Ramadan ban on burqas in Iraq's Mosul angers locals

Ramadan ban on burqas in Iraq's Mosul angers locals

Iraqis in government-controlled areas of Mosul have been angered by authorities imposing a burqa ban just months after IS forced women to wear the Islamic face veil.
2 min read
01 June, 2017
IS overran the conservative majority Sunni city in June 2014 [Getty]

Women have been banned from wearing the Islamic full face veil in the Iraqi city of Mosul during the holy month of Ramadan, sparking anger from some locals.

The move, which came into effect on Sunday, aims to prevent Islamic State group militants disguising as women to carry out suicide attacks.

More than seven months into the massive operation to retake Iraq's second city, security forces have recaptured all but a handful of areas of West Mosul from IS.

"Tribal and religious leaders have tried and failed to block the ban from coming into effect because they believe it goes against local culture," a police officer told The New Arab.

He added that security forces are forcing fully-veiled women to reveal their faces on the streets and in some cases forced them to take off the covering or return home.

This week, three suicide bombings in Baghdad and a city to the west killed at least 42 people, with militants targeting Iraqis breaking their Ramadan fast and elderly people collecting their pensions.

IS overran the conservative majority Sunni city in June 2014, soon imposing regulations stipulating that all women must wear the burqa in public.
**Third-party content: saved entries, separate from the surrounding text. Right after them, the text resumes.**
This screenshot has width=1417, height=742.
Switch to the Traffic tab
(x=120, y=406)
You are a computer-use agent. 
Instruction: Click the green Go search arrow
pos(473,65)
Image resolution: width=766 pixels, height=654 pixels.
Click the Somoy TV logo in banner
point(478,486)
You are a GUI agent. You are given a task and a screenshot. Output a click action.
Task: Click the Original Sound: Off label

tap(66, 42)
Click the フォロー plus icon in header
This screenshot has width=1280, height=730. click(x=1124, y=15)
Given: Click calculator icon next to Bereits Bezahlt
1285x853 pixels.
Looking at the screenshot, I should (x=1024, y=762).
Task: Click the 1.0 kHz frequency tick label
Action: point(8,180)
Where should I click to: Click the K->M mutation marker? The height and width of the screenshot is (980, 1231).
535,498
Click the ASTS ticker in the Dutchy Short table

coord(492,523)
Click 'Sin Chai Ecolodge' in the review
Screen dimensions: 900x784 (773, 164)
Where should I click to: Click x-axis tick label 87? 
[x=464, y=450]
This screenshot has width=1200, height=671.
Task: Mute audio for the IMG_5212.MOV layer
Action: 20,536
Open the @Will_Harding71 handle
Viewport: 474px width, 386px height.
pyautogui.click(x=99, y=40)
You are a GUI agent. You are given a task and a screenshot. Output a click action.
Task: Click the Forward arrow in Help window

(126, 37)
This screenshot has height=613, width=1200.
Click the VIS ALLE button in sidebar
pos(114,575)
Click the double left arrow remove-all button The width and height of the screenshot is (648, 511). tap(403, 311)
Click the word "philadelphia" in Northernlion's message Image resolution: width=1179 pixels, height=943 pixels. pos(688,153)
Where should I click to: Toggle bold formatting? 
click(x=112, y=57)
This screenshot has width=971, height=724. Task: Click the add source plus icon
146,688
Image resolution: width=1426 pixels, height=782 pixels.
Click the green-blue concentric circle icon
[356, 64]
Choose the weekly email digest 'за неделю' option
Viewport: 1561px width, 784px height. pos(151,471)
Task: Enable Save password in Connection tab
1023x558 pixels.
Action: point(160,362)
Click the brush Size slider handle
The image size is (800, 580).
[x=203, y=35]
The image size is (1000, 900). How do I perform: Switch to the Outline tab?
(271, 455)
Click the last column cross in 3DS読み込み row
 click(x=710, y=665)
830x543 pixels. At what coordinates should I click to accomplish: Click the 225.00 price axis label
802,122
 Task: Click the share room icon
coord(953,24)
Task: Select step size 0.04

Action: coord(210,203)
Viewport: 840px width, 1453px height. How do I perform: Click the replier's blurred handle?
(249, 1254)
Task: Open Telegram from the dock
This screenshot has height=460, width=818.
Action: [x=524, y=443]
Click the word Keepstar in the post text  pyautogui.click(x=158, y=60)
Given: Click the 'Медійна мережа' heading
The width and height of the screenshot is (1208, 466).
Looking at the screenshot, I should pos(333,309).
Local sheikh Basim al-Shammari explained that many people in Mosul were upset that authorities were imposing further restrictions on women's dress just months after being freed from IS' harsh regulations.

"Society here is quite religious but before Daesh [IS], women didn't have to wear the niqab in many districts of the city," Shammari said.

"The burqa ban has angered locals because they think it is no different from the extremists' strict interpretation of Islamic law that forced women to wear it in the first place," he said.

Videos emerged last year of Mosul women taking off and burning their burqas in Mosul after the jihadists were driven out of their neighbourhoods.

Iraqi forces are advancing on the last areas of Mosul held by IS but the presence of large numbers of civilians is slowing their progress.

The United Nations has said that up to 200,000 civilians may still be in IS-held areas of Mosul, most of them in the Old City which lies immediately south of where the current fighting is taking place.